### GIVEN RECORDS ###
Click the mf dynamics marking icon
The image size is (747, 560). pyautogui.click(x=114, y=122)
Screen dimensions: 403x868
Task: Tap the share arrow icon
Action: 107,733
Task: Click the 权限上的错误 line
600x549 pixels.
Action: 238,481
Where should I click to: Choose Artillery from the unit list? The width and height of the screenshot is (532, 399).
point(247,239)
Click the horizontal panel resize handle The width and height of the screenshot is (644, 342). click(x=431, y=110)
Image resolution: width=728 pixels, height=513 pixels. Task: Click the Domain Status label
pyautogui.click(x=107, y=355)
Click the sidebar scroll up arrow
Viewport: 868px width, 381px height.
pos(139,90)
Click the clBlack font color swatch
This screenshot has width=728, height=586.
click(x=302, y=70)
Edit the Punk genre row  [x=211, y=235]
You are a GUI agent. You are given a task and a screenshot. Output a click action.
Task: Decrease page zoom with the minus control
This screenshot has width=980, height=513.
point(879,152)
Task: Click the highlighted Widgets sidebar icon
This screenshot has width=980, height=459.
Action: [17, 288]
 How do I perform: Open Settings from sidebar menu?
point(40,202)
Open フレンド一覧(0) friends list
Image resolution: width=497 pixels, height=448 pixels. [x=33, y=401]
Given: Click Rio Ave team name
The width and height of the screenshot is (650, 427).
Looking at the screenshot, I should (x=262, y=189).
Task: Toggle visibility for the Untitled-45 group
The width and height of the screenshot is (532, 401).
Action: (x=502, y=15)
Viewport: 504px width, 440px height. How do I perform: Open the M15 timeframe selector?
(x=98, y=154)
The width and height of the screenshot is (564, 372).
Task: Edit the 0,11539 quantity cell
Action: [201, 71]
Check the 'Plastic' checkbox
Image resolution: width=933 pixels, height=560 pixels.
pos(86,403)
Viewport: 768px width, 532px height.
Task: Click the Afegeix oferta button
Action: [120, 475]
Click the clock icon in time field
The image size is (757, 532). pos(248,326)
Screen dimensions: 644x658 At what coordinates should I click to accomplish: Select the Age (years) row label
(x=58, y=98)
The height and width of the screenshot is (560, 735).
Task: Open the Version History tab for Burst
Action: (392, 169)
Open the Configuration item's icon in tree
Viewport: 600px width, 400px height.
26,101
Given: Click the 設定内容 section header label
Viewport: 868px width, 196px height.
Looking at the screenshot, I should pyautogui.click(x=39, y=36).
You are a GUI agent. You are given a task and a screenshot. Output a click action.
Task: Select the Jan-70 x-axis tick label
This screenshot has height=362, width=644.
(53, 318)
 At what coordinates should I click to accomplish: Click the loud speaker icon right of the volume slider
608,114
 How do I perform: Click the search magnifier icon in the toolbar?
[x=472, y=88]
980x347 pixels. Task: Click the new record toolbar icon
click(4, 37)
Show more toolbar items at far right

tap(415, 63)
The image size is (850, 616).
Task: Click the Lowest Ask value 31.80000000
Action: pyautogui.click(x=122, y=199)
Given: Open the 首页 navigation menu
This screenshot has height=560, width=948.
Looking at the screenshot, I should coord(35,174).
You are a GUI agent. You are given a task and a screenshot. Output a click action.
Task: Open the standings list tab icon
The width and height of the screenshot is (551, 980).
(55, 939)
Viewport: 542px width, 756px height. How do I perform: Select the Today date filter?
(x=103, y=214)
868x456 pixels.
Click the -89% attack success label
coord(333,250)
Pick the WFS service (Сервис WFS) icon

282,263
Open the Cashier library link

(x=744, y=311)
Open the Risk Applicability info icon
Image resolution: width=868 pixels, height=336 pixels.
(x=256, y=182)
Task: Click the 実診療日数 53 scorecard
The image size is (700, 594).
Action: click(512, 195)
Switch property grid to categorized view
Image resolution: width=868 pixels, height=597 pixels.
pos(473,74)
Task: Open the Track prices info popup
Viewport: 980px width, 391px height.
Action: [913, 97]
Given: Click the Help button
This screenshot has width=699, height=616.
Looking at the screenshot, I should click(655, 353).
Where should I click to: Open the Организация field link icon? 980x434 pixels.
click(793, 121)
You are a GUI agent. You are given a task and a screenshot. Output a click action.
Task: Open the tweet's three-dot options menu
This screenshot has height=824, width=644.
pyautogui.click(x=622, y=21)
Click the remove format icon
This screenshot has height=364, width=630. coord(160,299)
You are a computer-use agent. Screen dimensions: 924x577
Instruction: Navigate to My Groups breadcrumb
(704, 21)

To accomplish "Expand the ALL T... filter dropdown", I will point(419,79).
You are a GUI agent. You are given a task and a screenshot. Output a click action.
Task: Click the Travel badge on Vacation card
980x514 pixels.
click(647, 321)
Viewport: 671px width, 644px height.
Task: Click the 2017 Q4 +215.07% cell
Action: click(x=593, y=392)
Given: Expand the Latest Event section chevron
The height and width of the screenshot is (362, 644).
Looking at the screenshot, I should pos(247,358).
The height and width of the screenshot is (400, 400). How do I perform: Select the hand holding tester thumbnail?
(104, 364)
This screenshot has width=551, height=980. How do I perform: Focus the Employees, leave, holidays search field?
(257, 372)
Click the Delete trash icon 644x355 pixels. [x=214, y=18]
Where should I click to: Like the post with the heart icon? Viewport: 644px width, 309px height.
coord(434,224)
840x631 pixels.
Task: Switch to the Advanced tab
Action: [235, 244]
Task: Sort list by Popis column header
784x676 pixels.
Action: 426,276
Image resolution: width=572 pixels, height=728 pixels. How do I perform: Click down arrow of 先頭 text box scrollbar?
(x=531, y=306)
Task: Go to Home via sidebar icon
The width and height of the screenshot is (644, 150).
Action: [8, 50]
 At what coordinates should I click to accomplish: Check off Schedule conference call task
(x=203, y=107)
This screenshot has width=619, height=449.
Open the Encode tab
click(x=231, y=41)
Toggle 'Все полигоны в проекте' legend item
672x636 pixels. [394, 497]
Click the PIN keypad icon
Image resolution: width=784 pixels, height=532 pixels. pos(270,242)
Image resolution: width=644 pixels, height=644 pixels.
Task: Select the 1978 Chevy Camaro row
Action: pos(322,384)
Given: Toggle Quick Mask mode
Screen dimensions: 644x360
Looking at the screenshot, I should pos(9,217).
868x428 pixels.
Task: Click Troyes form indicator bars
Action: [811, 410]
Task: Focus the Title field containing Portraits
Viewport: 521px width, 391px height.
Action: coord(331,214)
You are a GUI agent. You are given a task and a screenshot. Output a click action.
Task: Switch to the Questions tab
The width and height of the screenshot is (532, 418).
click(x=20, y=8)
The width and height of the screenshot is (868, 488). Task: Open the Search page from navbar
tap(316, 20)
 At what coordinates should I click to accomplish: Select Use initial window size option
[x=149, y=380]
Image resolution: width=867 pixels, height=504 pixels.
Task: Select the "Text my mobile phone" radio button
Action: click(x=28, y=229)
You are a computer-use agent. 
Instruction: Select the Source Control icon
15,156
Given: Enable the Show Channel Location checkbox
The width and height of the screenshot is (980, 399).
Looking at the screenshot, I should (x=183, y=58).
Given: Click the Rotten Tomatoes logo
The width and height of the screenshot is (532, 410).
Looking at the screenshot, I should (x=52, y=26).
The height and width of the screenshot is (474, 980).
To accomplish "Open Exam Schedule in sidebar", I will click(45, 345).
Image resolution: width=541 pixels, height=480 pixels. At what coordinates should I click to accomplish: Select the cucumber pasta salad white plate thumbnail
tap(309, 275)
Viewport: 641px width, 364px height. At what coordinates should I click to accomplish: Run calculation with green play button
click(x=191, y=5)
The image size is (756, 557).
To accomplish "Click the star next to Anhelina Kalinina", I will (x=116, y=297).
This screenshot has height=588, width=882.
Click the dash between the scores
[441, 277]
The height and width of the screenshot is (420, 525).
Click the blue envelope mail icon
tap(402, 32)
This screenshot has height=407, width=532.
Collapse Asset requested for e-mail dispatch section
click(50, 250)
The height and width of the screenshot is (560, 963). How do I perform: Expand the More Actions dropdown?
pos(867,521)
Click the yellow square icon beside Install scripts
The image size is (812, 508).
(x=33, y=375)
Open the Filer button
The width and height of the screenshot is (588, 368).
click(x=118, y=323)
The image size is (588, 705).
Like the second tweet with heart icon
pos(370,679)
###
WHAT YOU HAVE TO DO ->
What count of lines in the listing contain the word "will"? Reply with the number only.

FINISHED EXERCISE ->
3